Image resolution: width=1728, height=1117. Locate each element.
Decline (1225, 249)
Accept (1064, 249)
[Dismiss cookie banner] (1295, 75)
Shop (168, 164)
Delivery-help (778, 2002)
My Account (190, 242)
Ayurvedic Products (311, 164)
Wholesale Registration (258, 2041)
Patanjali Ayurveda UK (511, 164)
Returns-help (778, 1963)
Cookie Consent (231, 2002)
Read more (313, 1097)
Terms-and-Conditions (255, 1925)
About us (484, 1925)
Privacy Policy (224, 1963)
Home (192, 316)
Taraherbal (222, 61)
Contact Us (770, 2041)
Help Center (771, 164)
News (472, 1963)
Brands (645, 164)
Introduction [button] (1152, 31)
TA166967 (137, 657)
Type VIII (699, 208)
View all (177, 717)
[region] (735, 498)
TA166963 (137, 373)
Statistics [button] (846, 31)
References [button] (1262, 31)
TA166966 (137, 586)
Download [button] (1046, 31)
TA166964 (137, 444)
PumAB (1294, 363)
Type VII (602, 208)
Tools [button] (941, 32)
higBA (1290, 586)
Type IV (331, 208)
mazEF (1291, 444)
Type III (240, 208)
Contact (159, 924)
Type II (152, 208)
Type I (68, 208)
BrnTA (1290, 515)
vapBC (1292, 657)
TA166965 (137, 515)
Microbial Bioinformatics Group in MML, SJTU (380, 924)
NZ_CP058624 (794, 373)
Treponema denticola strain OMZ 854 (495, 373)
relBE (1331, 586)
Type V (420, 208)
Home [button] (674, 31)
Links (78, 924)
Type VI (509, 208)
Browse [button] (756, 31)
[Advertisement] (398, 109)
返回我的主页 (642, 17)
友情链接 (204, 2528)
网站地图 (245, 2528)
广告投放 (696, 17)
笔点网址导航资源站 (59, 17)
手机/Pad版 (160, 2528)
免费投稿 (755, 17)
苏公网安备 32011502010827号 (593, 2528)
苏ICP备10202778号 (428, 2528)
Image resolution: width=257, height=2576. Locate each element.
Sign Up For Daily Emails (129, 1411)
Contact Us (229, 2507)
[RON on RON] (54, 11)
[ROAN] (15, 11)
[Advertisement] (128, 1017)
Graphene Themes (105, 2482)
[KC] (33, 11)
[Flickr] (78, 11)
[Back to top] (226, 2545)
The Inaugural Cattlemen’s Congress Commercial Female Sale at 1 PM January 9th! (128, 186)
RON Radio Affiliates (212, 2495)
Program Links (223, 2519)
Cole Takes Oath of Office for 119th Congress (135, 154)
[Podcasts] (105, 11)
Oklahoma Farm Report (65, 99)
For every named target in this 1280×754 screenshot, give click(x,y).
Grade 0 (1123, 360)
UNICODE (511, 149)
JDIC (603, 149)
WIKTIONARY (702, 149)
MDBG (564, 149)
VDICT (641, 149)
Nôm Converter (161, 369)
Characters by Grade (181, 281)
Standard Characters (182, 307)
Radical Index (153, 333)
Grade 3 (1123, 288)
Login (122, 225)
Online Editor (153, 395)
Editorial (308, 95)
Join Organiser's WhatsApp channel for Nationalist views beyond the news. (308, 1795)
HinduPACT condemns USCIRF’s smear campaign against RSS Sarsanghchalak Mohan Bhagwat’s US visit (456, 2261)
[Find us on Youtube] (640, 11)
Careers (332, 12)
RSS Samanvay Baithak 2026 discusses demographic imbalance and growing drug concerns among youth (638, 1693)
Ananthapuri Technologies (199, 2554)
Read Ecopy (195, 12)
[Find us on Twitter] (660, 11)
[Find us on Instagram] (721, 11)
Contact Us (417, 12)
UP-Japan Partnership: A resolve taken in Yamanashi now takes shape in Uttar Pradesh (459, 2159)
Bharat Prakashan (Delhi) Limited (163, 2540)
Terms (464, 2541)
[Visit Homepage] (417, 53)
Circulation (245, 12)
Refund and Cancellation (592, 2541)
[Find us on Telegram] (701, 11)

--

Look above and return each line of the records exactly, from the very first through the line with "Wholesale Registration (258, 2041)", both included.

EXERCISE SOLUTION:
Image resolution: width=1728, height=1117. Locate each element.
Decline (1225, 249)
Accept (1064, 249)
[Dismiss cookie banner] (1295, 75)
Shop (168, 164)
Delivery-help (778, 2002)
My Account (190, 242)
Ayurvedic Products (311, 164)
Wholesale Registration (258, 2041)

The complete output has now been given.